Dataset entries:
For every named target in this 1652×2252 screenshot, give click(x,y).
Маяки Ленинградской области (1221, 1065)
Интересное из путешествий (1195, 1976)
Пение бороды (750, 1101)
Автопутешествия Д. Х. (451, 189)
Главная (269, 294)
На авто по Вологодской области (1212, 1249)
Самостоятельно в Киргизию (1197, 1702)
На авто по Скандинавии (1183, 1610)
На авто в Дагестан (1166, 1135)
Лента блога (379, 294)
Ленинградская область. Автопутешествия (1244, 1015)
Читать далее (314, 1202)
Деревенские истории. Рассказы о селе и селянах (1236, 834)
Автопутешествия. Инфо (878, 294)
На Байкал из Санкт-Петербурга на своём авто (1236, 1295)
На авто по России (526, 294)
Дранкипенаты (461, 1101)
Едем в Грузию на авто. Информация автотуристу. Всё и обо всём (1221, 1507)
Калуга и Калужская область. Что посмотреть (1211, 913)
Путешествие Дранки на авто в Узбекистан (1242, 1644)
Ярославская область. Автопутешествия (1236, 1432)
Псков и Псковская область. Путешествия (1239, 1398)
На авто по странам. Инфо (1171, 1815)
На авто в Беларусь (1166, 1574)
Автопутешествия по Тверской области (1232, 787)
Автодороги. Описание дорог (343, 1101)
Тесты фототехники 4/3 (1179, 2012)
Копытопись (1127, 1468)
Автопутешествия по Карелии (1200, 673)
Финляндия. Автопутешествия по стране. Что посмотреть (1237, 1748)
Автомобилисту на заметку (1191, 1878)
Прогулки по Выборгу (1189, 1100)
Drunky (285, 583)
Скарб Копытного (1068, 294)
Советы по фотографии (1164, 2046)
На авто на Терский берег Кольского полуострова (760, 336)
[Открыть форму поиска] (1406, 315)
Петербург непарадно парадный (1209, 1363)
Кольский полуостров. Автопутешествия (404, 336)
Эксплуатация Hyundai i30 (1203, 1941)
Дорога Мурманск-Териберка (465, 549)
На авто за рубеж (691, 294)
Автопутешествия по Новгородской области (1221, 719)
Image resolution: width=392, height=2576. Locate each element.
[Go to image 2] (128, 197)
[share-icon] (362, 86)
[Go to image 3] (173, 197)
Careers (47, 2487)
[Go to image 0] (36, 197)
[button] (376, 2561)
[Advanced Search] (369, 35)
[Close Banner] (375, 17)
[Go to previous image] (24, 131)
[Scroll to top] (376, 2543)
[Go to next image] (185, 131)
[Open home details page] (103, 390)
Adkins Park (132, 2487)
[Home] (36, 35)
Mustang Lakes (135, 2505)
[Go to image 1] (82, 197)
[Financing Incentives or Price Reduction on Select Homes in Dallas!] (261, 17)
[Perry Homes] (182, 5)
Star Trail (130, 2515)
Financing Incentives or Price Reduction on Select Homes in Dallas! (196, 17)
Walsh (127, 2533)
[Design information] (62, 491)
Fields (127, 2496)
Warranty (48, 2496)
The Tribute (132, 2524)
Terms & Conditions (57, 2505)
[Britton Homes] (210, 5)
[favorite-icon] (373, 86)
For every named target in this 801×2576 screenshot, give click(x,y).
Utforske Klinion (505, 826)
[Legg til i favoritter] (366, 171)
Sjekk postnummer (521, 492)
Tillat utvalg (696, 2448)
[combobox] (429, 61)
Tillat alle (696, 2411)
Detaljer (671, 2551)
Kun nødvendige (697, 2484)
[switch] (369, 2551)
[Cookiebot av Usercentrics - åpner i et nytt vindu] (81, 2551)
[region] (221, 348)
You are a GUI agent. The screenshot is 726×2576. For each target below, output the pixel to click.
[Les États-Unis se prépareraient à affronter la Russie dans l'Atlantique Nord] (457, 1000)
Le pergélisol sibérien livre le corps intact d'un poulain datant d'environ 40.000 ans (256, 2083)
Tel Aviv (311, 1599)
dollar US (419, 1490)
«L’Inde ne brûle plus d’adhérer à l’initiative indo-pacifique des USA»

Directions for this task: Give back exactly the lines above starting at the line where "Автопутешествия. Инфо (878, 294)" appears and ending at the line where "Калуга и Калужская" appears, both included, with no other lines.

Response to the task:
Автопутешествия. Инфо (878, 294)
На Байкал из Санкт-Петербурга на своём авто (1236, 1295)
На авто по России (526, 294)
Дранкипенаты (461, 1101)
Едем в Грузию на авто. Информация автотуристу. Всё и обо всём (1221, 1507)
Калуга и Калужская область. Что посмотреть (1211, 913)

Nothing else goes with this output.